Wheeler herself fell victim to the extreme, swift weather changes that led to Scott’s death.

“A blizzard came up and we couldn’t go out of the tent for 10 days. It’s a much more violent environment than one has ever experienced – not a place for humans.

“I was lucky the painter was extremely agreeable, we got on very well. At least I could write, her paints froze.”

But although she found herself suited to the isolation of Antarctica, others have found it less easy to deal with the enforced close quarters with fellow human beings.

“One Russian scientist killed another with an ice axe over a game of chess. The Soviet response was to ban chess at the south pole!”

She adds: “I didn’t find the isolation as difficult as coming back living in Hampstead, taking the kids to school, the stuff of life crowding in. By comparison the Antarctic was easy, simplified, cleansed.”


She believes that appealing simplicity is part of what repeatedly drew explorers like Shackleton back to the frozen wastes.

“I understand the incredible pull, why they wanted to be there despite the difficulties of getting there. Shackleton said Antarctica didn’t exist, it was a metaphor for the inner life.”
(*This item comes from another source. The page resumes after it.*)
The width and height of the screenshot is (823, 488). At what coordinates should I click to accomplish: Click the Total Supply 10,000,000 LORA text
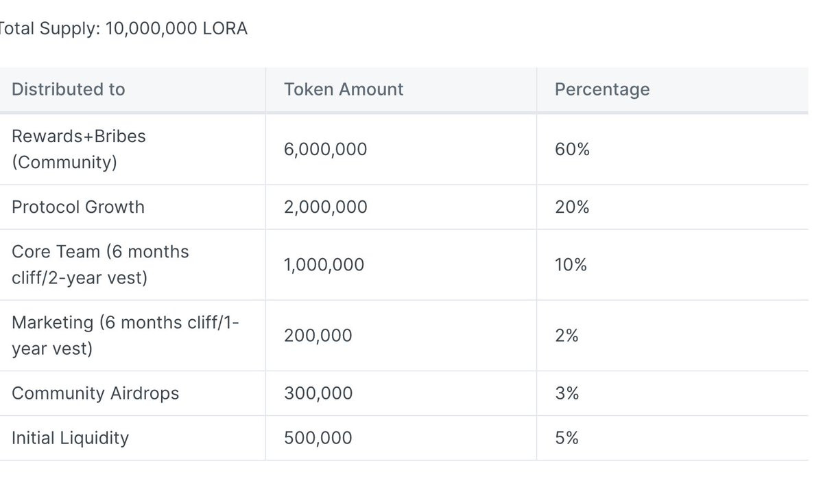point(122,30)
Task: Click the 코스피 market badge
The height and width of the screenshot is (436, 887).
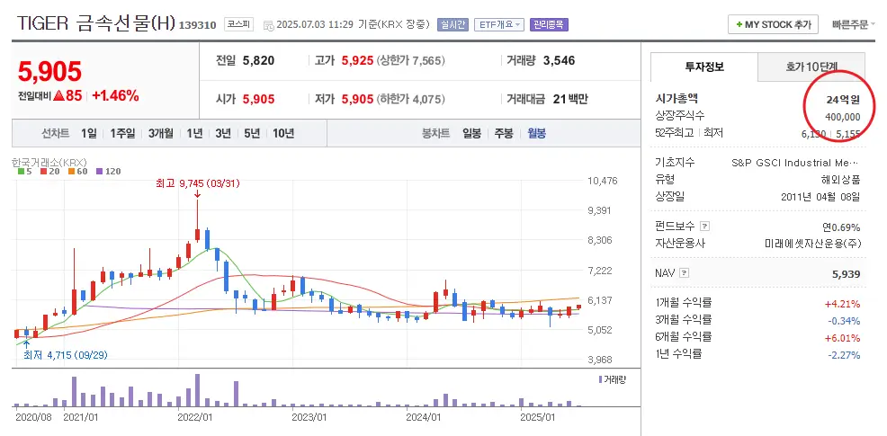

“To say it is escape is demeaning it, but out there important things have predominance – you think about things beyond the gas bills.”

Wheeler, now 53, had her two sons in her early 40s and is glad she became a mother “late in life”.

“I had done all the stuff I needed to that I couldn’t do with them.”

She has taken them to the Arctic and to other regions and puts her nomadic bug down to the fact that she didn’t travel at all during her own childhood.

“The day that the whiff of aviation fuel doesn’t make me giddy with delight is the day I give up.

“I envy people who can find it all within but I have to get out there.

“It’s less about going towards something, more to do with leaving everything behind, casting off the shackles.” As for the zoo, she believes it plays a valuable role in teaching people about animals and conservation.

“My children learned about animals from the zoo. I have seen in my travels the battle for all of us to survive on the same small planet and the role that zoos have these days is to educate young people as to what that means, this big competition between us all on earth, it’s not straightforward.”

The talks ask each writer to respond creatively to their chosen animal, with a poem, a talk or a piece of prose. Zoo keepers are on hand to answer questions about the animal’s welfare and conservation.